1.The court, on its own motion, may enter a judgment denying a meritless application on any and all issues raised in the application before any response by the state. . . .
2.The court, on its own motion, may dismiss any grounds of an application which allege ineffective assistance of postconviction counsel. . . .
2013 Sess. Laws ch. 248, § 2 (emphasis added). However, the court's authority to dismiss actions on its own motion, including postconviction relief actions, existed before 2013. The 2013 amendments to section 29-32.1-09 simply codified case law holding courts have inherent authority to dismiss actions sua sponte. "Sua sponte" means "[w]ithout prompting or suggestion; on its own motion." Black's Law Dictionary 1722 (11th ed. 2019).

In 2023, the legislature amended section 29-32.1-09, dividing it into two sections. The amendments left subsections 1 and 2, which include the language "on its own motion," in section 29-32.1-09 and amended the section title to "Summary dismissal." 2023 Sess. Laws ch. 307.

[¶49] In Albrecht v. First Fed. Sav. & Loan Ass'n of Grand Forks & Minot, 372 N.W.2d 893, 894 (N.D. 1985), this Court addressed "whether the district court had the authority to dismiss with prejudice sua sponte the [plaintiffs'] complaint." After looking to federal court's interpretations of the Federal Rules of Civil Procedure, "we adopt[ed] the principle articulated by the federal courts that a court may, of its own initiative, note the inadequacy of a complaint and dismiss it for failure to state a valid claim." Id. We noted "this power must be exercised most sparingly and with great care to protect the rights of the respective parties," agreeing "with the caveat that a sua sponte dismissal is a radical step, not to be taken lightly." Id. at 894-95; see also Ennis v. Dasovick, 506 N.W.2d 386, 389 (N.D. 1993) ("A trial court may, on its own initiative, and in the cautious exercise of its discretion, dismiss a complaint for failure to state a valid claim under Rule 12(b), N.D.R.Civ.P."); Patten v. Green, 397 N.W.2d 458, 459 (N.D. 1986) ("The district court may, on its own initiative, and in the cautious exercise of its discretion, dismiss a complaint for failure to state a valid claim.").

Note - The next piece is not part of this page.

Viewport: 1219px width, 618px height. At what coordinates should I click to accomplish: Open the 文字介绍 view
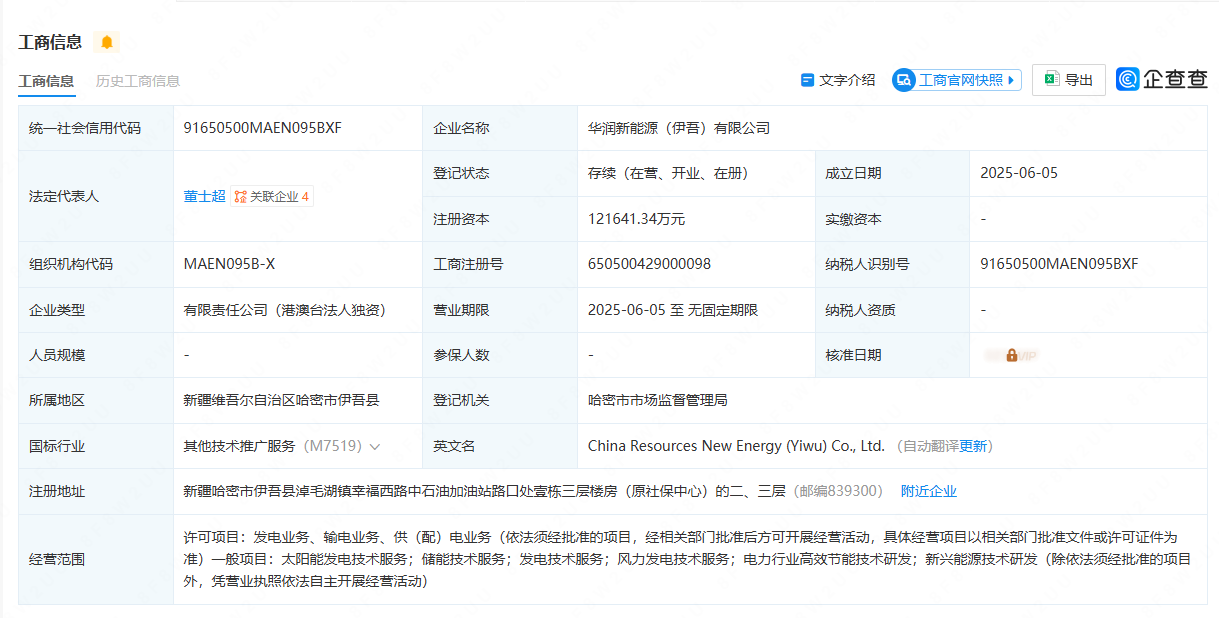(x=838, y=80)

In Berlin v. State, 2005 ND 110, ¶ 7, 698 N.W.2d 266, we recognized a court has inherent power to dismiss a postconviction relief application on its own motion. We emphasized that "this power must be exercised sparingly and with great care to protect the rights of the parties[.]" Id.; see also Wong v. State, 2010 ND 219, ¶ 8, 790 N.W.2d 757 (discussing court's power to dismiss an application for postconviction relief on its own initiative). Thus, at least as early as 2005, it was recognized a court could dismiss a postconviction relief application on its own motion.

[¶50] However, sua sponte, or on its own motion, does not mean without notice. Citing federal precedent, in City of Jamestown v. Snellman, 1998 ND 200, ¶ 10, 586 N.W.2d 494, we noted that "when a court dismisses an action sua sponte, it is still required to give the parties notice of its intent to do so and an opportunity to respond." "Following Snellman, it is settled law in North Dakota that in both criminal and civil cases, a court seeking to dismiss a case without a prior motion from the parties must give the parties adequate notice and an opportunity to respond." Zink v. Enzminger Steel, LLC, 2011 ND 122, ¶ 17, 798 N.W.2d 863.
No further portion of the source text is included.